Her writing, however, very nearly rescues Noah’s Compass.
The medical profession should take her hospital scenes as
teaching moments. It’s not just the aides with the cute teddy
bear smocks or the nurse with the smiley-face one, it’s the
doctor’s questions when Liam can’t possibly make sense, or
the tray of food that’s impossible to eat. “Inch by inch he
hauled himself up and reached for the juice. It was sealed
with a tight foil lid that turned out to be beyond him. Pulling
it completely off took more strength than he could muster
just now, and the harder he tried the more mess he made, because
he had to squeeze the cup with his bandaged hand and the plastic
kept swashing inward and spilling.” Told he can’t go home
on his own, Liam thinks, “Maybe you needed to be older to
realize that it wasn’t always easy to find someone who would
stick around for forty-eight hours at a stretch.” The women
in Liam’s life do cobble together an arrangement, but even
though it creates problems for everyone, it still doesn’t
actually meet all the hospital criteria, not that anyone cares.
The easy proliferation of exact detail and sly commentary
confirms Tyler’s mastery. “Liam’s unit was on the ground floor.
Unfortunately, it had a shared entrance—a heavy brown steel
door, opening into a dank-smelling cinderblock foyer with
his own door to the left and a flight of steep concrete steps
directly ahead. Second-floor units cost less to rent, but
Liam would have found it depressing to climb those stairs
every day.” Confronted with Kitty’s cell phone, “Liam spent
a second trying to figure out how such a tiny object could
make contact with both his ear and his mouth at the same time.

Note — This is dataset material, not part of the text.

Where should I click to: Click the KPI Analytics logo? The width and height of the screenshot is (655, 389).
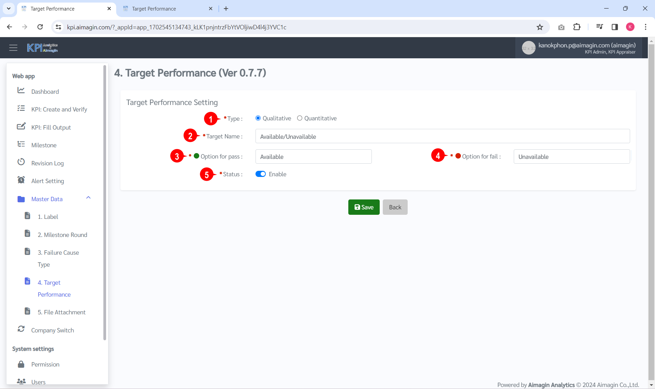pyautogui.click(x=42, y=47)
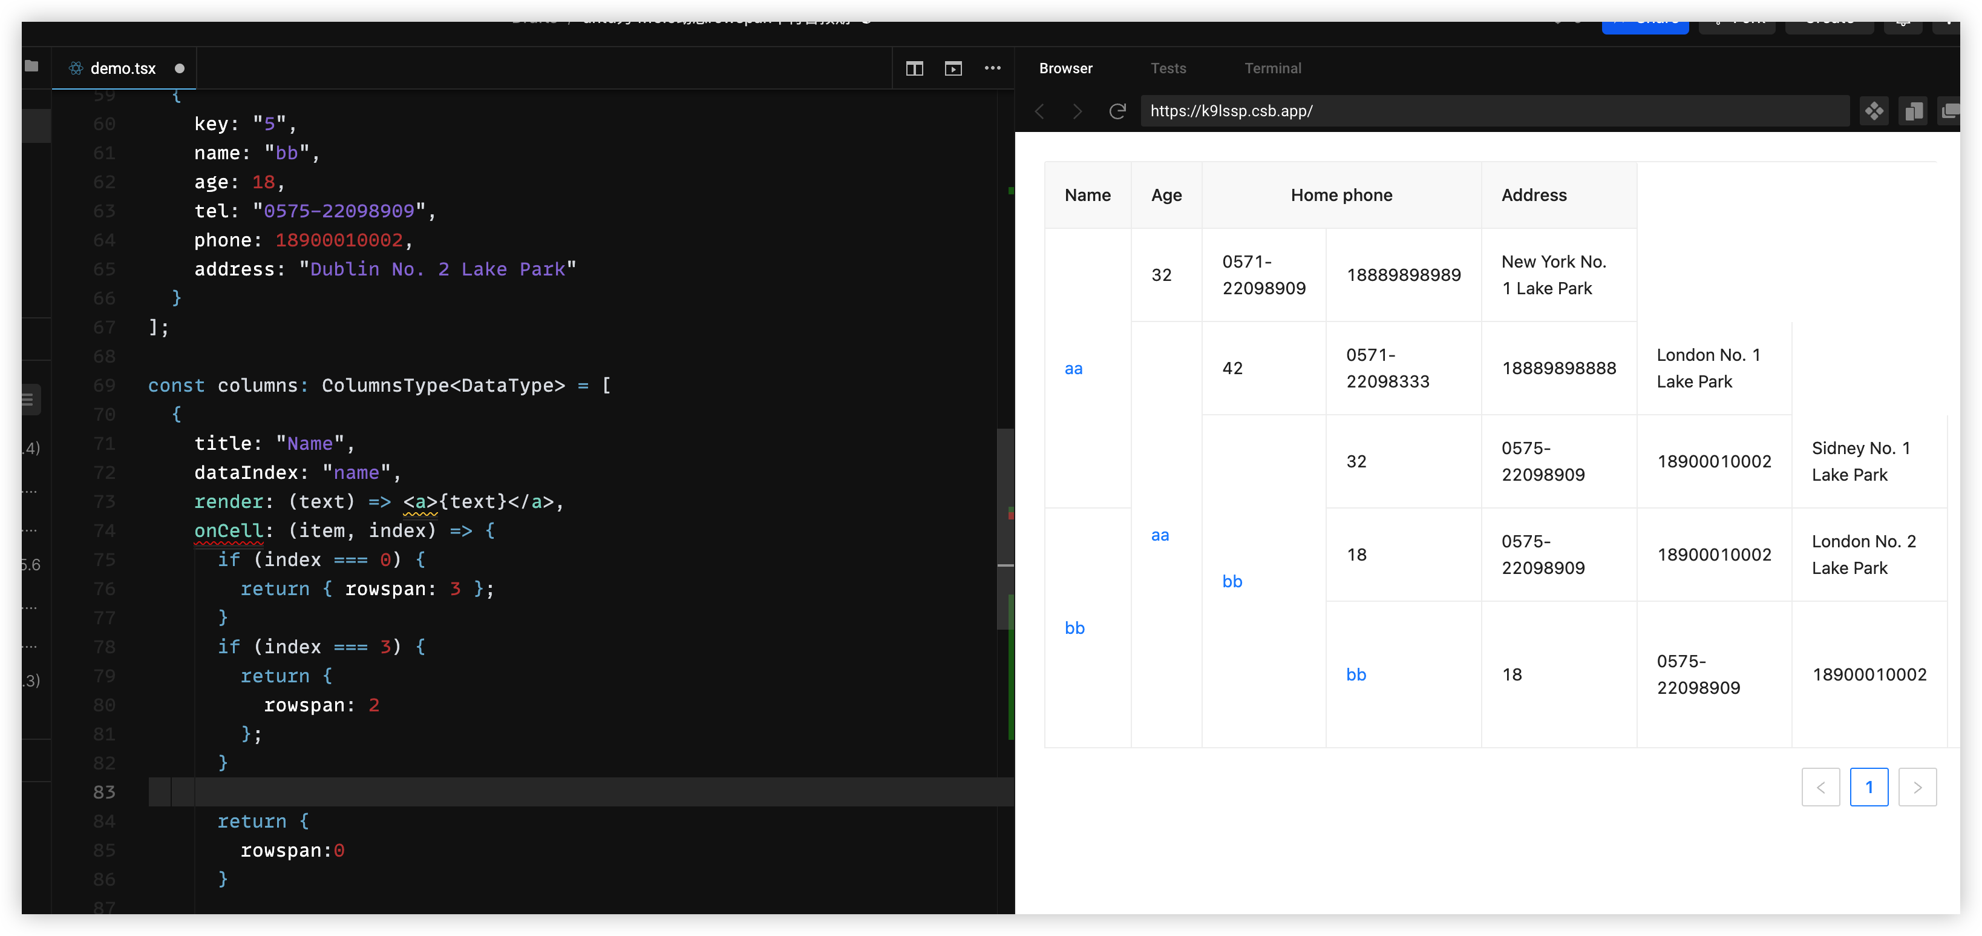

He gave up, finally, and pressed it to his ear.” However,
when Liam tells Eunice, “Sometimes I think my life is just
. . . drying up and hardening, like one of those mouse carcasses
you find beneath a radiator,” the statement’s accuracy points
directly to the central problem of the novel. Tyler has not
rehydrated Liam into a person we care for. He is stoic, but
not attractive. His often sour insights show only how pathetic
he and the world around him really are.